[Saved entries]
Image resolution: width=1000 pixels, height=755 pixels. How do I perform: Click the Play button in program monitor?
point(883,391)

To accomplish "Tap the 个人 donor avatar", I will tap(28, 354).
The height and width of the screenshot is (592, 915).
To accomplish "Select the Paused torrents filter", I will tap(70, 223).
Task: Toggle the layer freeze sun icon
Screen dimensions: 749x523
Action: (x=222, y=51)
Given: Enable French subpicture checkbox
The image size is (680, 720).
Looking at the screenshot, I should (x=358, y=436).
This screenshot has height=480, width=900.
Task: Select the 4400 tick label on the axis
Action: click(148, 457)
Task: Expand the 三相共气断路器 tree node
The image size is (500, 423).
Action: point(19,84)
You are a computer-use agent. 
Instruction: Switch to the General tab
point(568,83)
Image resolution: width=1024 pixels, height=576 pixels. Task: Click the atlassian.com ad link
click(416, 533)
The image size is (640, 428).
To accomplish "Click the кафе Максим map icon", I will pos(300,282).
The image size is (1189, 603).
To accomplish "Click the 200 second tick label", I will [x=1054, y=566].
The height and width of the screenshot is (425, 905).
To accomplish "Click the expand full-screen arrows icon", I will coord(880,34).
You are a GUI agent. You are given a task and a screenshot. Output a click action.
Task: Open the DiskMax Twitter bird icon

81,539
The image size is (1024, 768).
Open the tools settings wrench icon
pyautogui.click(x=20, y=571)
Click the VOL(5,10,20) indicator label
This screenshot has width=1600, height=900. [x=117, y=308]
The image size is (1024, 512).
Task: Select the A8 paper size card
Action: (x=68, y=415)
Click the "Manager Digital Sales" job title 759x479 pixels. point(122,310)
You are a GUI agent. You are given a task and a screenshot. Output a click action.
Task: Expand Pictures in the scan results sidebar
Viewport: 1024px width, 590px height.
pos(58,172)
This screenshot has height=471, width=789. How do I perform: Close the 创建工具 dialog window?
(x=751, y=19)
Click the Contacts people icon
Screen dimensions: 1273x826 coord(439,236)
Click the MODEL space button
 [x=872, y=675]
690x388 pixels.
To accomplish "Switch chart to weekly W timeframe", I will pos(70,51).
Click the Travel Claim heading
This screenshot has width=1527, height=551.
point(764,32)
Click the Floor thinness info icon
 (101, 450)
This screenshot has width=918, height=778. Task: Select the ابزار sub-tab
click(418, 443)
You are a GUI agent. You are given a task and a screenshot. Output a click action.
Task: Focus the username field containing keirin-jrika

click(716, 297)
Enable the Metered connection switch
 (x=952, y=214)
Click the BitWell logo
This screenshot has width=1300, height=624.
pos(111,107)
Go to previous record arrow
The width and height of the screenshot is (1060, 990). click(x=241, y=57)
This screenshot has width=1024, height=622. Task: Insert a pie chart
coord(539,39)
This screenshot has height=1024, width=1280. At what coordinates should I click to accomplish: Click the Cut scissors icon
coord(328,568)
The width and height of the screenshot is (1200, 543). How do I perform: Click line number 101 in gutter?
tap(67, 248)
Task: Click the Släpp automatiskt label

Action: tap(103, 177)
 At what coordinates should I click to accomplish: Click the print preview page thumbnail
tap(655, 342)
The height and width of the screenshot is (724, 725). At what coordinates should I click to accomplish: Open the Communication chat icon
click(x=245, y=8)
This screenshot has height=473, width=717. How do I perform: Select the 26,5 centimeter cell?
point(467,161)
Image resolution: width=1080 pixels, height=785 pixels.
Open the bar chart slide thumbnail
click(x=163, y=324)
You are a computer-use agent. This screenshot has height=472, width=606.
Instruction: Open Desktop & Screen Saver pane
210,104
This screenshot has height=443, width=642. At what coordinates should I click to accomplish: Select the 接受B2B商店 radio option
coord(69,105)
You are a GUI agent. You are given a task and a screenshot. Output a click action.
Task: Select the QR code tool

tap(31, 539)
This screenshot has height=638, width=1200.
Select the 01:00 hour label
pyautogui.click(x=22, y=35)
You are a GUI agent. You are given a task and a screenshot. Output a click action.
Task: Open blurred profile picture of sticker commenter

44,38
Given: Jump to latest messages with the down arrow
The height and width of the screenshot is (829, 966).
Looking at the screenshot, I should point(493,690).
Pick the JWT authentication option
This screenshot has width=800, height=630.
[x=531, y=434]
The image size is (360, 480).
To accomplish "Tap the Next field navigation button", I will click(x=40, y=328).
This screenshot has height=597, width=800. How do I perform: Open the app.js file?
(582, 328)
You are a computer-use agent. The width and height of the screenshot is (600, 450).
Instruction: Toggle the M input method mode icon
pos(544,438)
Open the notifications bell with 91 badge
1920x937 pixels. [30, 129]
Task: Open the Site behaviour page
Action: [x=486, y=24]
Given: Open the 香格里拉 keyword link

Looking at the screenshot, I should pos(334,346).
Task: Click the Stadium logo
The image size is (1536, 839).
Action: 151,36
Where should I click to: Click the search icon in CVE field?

PROBLEM:
Copy every line above that includes the string "computer".

PROBLEM SOLUTION:
You are a computer-use agent. 
You are a computer-use agent. This screenshot has height=472, width=606.
You are a computer-use agent. The width and height of the screenshot is (600, 450).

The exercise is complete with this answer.